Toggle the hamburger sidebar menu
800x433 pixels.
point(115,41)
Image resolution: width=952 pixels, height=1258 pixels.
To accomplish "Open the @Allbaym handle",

━━━━━━━━━━━━━━━━━━━━━━━━━━━━━━

Exercise: No line should appear in the answer except those from the one containing "800x433 pixels." through the last line of the listing, each retyped exactly.

Solution:
800x433 pixels.
point(115,41)
Image resolution: width=952 pixels, height=1258 pixels.
To accomplish "Open the @Allbaym handle",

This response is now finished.